A detective who investigated alleged military-style camps in Te Urewera National Park says a code word was used by participants to describe the meetings.
Tame Iti, Te Rangikaiwhiria Kemara, Urs Signer and Emily Bailey are charged with participating in an organised crime group and firearm offences in relation to police raids in the Bay of Plenty, Auckland and Wellington in 2007.
All accused pleaded not guilty when the trial began at the Auckland High Court in February.
Detective Sergeant Aaron Pascoe, the final witness appearing for the Crown, told the court on Tuesday that the word rama was used by Mr Iti and other people to describe camps held in 2007.

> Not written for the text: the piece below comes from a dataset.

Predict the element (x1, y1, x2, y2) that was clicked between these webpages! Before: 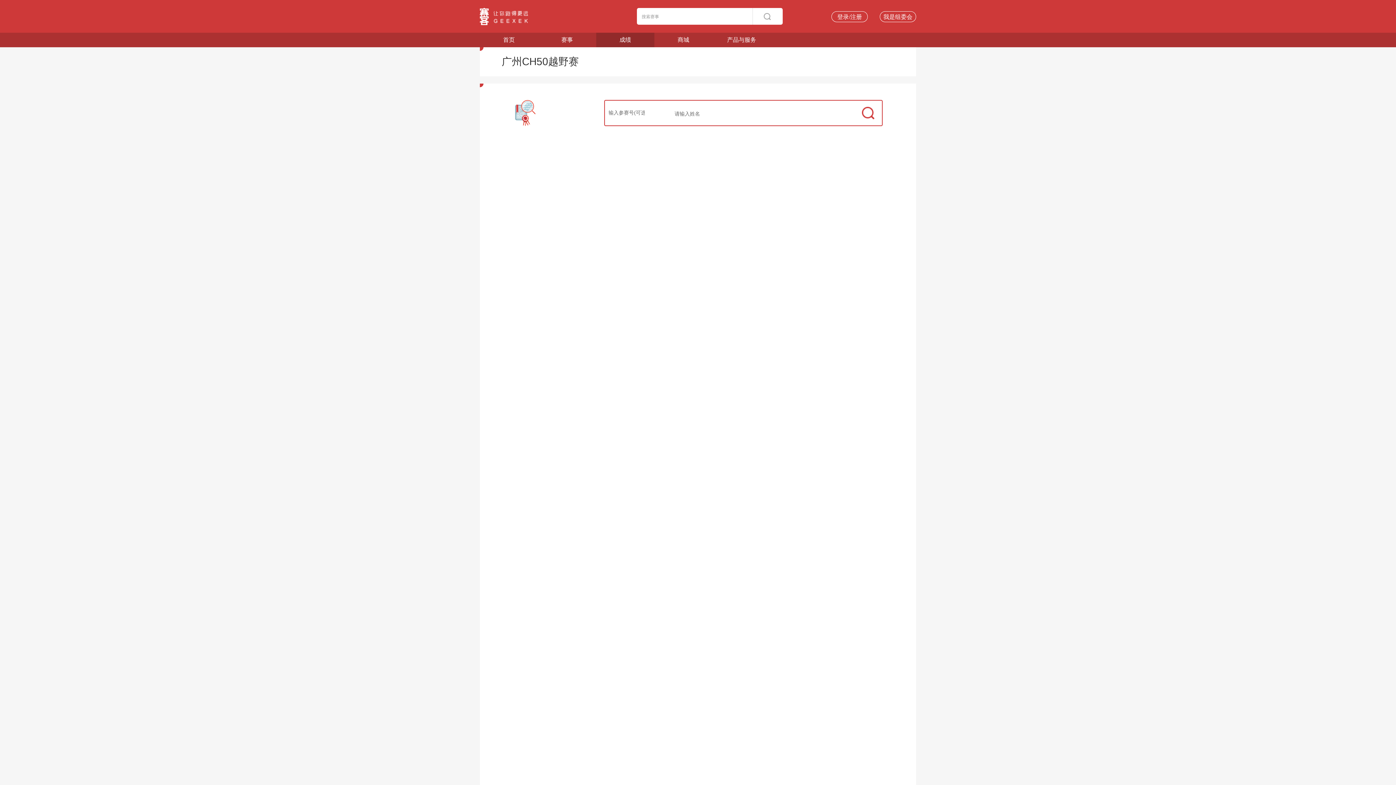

He said the literal translation of rama is fishing by torchlight - a phrase which made sense when linked with illicit camps.
Asked if rama could mean wananga, Mr Pascoe said only if it was a wananga of weapons and Molotov cocktail training.

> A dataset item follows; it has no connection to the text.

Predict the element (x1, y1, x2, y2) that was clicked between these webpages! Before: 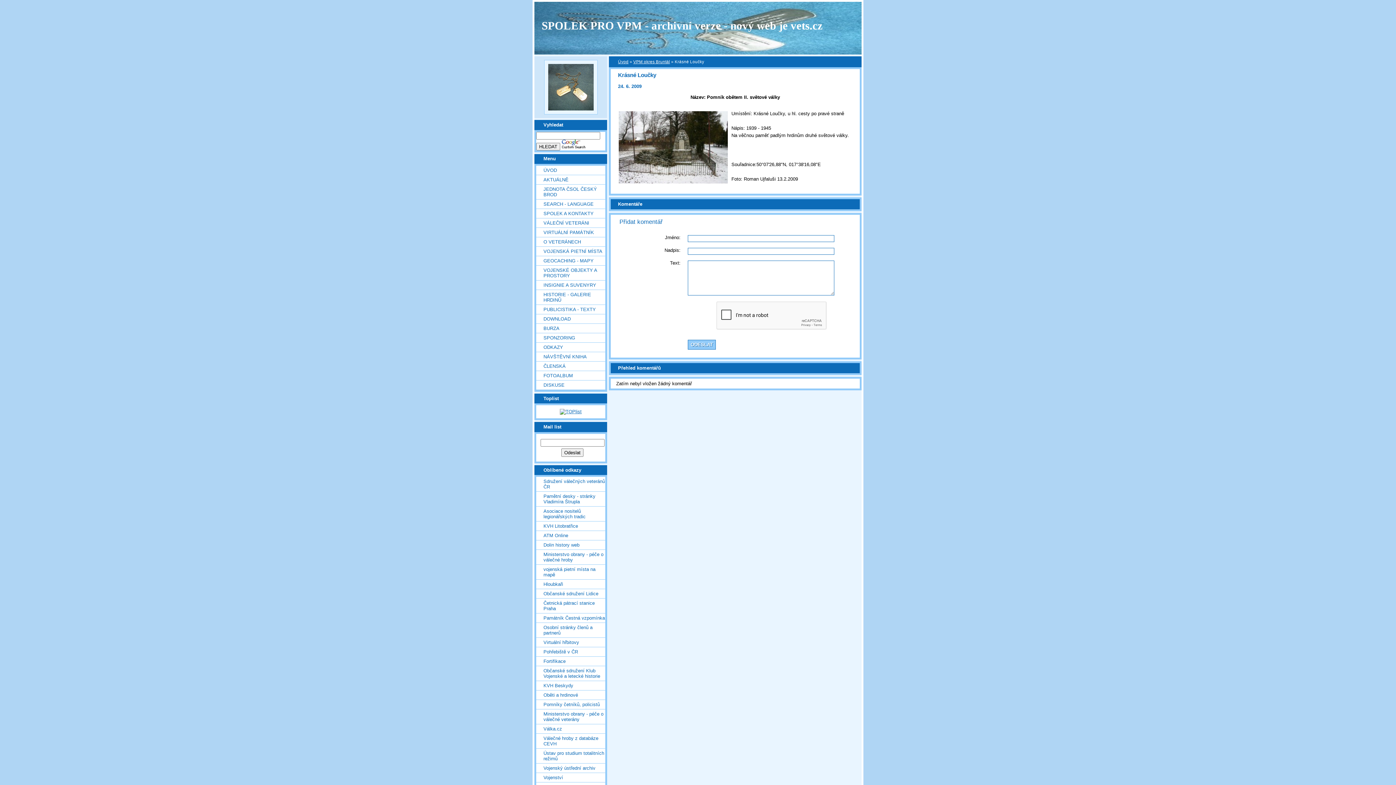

The defence questioned the quality of video footage taken by police investigating the alleged military-style training camps.
The Crown says undercover video footage shows people running past the camera holding Molotov cocktails.

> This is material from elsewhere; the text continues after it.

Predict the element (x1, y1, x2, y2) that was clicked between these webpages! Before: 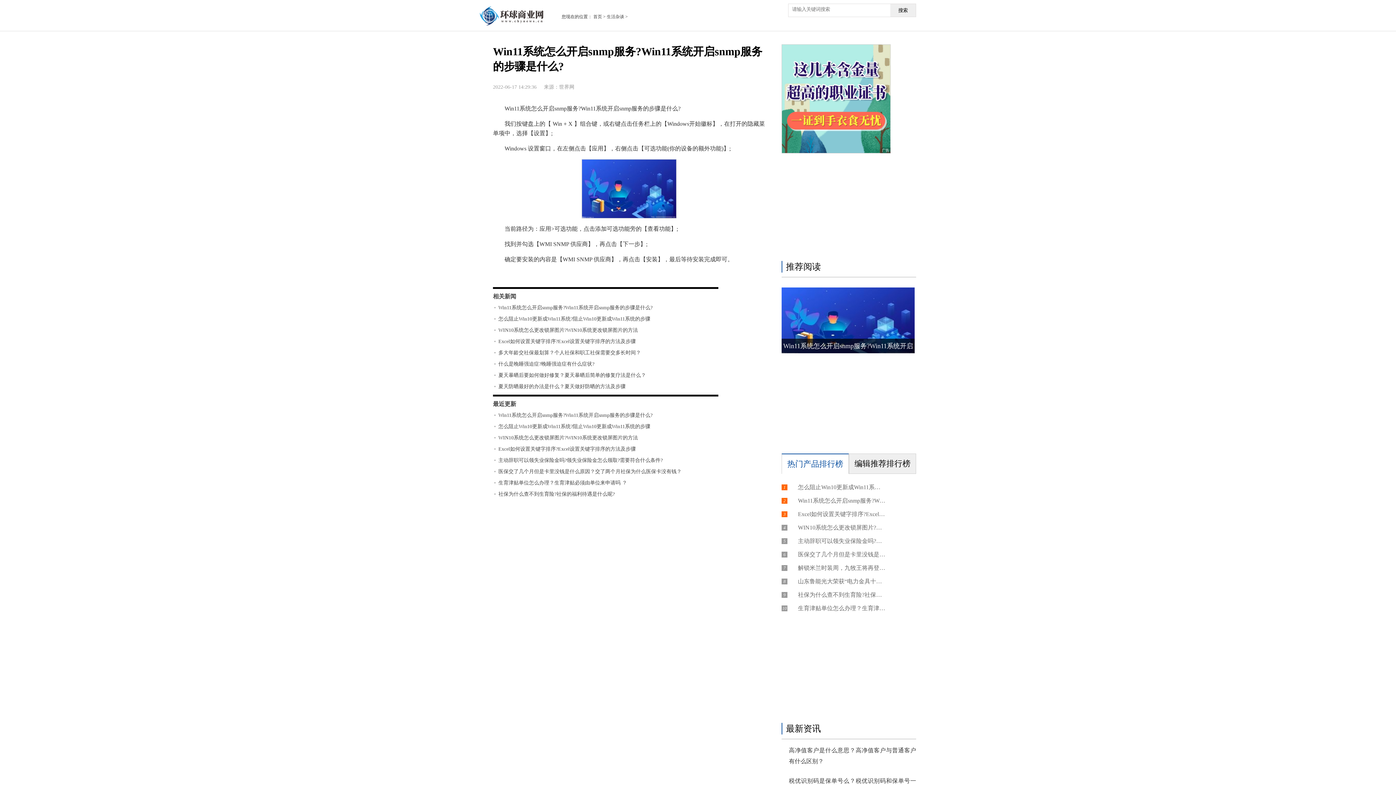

That was challenged in court by a defence lawyer, who said the footage was taken from a distance at only one frame per second and was pixellated.
The lawyer asked Mr Pascoe whether the object in the video could be credibly identified.
Mr Pascoe said he believed it could. "I couldn't say with 100 percent certainty that it's a Molotov cocktail, but I believe, based on all of the evidence, that I'm reasonably certain it is a Molotov cocktail."
The Crown concluded its case on Tuesday afternoon.
The defence is set to present its first witness on Wednesday.